=== Listed records ===

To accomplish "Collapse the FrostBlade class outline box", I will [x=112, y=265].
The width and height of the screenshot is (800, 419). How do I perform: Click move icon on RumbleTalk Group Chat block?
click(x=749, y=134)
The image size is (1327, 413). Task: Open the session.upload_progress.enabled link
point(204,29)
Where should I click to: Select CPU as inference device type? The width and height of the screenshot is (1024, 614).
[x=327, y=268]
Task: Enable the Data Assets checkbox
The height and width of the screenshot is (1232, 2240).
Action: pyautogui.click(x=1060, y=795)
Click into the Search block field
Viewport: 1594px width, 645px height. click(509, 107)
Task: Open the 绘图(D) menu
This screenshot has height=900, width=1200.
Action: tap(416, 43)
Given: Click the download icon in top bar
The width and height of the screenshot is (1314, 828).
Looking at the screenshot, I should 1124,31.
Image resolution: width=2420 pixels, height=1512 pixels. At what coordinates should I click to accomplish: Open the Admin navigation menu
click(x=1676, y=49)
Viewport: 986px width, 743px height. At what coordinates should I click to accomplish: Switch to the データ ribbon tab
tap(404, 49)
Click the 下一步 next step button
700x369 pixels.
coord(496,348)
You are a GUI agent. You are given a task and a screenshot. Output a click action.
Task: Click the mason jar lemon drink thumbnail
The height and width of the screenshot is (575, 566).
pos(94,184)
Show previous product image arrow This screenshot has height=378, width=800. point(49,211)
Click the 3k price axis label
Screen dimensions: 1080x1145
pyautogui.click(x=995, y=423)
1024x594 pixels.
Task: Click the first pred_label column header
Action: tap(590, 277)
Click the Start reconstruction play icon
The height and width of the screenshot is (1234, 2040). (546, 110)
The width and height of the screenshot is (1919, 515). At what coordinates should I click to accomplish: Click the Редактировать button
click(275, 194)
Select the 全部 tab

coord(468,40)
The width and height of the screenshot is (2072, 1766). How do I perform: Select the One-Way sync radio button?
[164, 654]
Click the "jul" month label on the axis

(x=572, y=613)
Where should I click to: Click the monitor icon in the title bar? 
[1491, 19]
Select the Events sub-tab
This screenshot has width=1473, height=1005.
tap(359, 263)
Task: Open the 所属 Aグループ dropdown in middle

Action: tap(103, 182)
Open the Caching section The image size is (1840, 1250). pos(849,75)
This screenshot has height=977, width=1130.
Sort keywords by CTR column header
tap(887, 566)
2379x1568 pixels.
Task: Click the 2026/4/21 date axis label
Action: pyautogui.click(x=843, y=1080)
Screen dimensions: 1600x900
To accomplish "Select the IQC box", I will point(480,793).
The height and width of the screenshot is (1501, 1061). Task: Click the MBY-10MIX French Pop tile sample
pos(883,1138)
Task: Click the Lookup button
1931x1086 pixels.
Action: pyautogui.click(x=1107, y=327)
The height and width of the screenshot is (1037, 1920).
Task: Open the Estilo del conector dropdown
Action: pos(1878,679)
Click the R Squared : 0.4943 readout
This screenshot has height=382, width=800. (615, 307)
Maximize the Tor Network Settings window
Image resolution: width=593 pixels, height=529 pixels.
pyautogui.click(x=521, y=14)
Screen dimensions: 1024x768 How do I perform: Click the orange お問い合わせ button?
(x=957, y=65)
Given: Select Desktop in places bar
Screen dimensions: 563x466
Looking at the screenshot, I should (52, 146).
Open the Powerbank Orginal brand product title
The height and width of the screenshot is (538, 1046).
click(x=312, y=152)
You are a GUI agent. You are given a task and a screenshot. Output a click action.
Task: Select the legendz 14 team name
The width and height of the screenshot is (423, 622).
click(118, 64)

=== Exercise task ===
Please write out all of the lines above, word for word, with no changes.

=== Answer to this task ===
To accomplish "Collapse the FrostBlade class outline box", I will [x=112, y=265].
The width and height of the screenshot is (800, 419). How do I perform: Click move icon on RumbleTalk Group Chat block?
click(x=749, y=134)
The image size is (1327, 413). Task: Open the session.upload_progress.enabled link
point(204,29)
Where should I click to: Select CPU as inference device type? The width and height of the screenshot is (1024, 614).
[x=327, y=268]
Task: Enable the Data Assets checkbox
The height and width of the screenshot is (1232, 2240).
Action: pyautogui.click(x=1060, y=795)
Click into the Search block field
Viewport: 1594px width, 645px height. click(509, 107)
Task: Open the 绘图(D) menu
This screenshot has height=900, width=1200.
Action: tap(416, 43)
Given: Click the download icon in top bar
The width and height of the screenshot is (1314, 828).
Looking at the screenshot, I should 1124,31.
Image resolution: width=2420 pixels, height=1512 pixels. At what coordinates should I click to accomplish: Open the Admin navigation menu
click(x=1676, y=49)
Viewport: 986px width, 743px height. At what coordinates should I click to accomplish: Switch to the データ ribbon tab
tap(404, 49)
Click the 下一步 next step button
700x369 pixels.
coord(496,348)
You are a GUI agent. You are given a task and a screenshot. Output a click action.
Task: Click the mason jar lemon drink thumbnail
The height and width of the screenshot is (575, 566).
pos(94,184)
Show previous product image arrow This screenshot has height=378, width=800. point(49,211)
Click the 3k price axis label
Screen dimensions: 1080x1145
pyautogui.click(x=995, y=423)
1024x594 pixels.
Task: Click the first pred_label column header
Action: tap(590, 277)
Click the Start reconstruction play icon
The height and width of the screenshot is (1234, 2040). (546, 110)
The width and height of the screenshot is (1919, 515). At what coordinates should I click to accomplish: Click the Редактировать button
click(275, 194)
Select the 全部 tab

coord(468,40)
The width and height of the screenshot is (2072, 1766). How do I perform: Select the One-Way sync radio button?
[164, 654]
Click the "jul" month label on the axis

(x=572, y=613)
Where should I click to: Click the monitor icon in the title bar? 
[1491, 19]
Select the Events sub-tab
This screenshot has width=1473, height=1005.
tap(359, 263)
Task: Open the 所属 Aグループ dropdown in middle

Action: tap(103, 182)
Open the Caching section The image size is (1840, 1250). pos(849,75)
This screenshot has height=977, width=1130.
Sort keywords by CTR column header
tap(887, 566)
2379x1568 pixels.
Task: Click the 2026/4/21 date axis label
Action: pyautogui.click(x=843, y=1080)
Screen dimensions: 1600x900
To accomplish "Select the IQC box", I will point(480,793).
The height and width of the screenshot is (1501, 1061). Task: Click the MBY-10MIX French Pop tile sample
pos(883,1138)
Task: Click the Lookup button
1931x1086 pixels.
Action: pyautogui.click(x=1107, y=327)
The height and width of the screenshot is (1037, 1920).
Task: Open the Estilo del conector dropdown
Action: pos(1878,679)
Click the R Squared : 0.4943 readout
This screenshot has height=382, width=800. (615, 307)
Maximize the Tor Network Settings window
Image resolution: width=593 pixels, height=529 pixels.
pyautogui.click(x=521, y=14)
Screen dimensions: 1024x768 How do I perform: Click the orange お問い合わせ button?
(x=957, y=65)
Given: Select Desktop in places bar
Screen dimensions: 563x466
Looking at the screenshot, I should (52, 146).
Open the Powerbank Orginal brand product title
The height and width of the screenshot is (538, 1046).
click(x=312, y=152)
You are a GUI agent. You are given a task and a screenshot. Output a click action.
Task: Select the legendz 14 team name
The width and height of the screenshot is (423, 622).
click(118, 64)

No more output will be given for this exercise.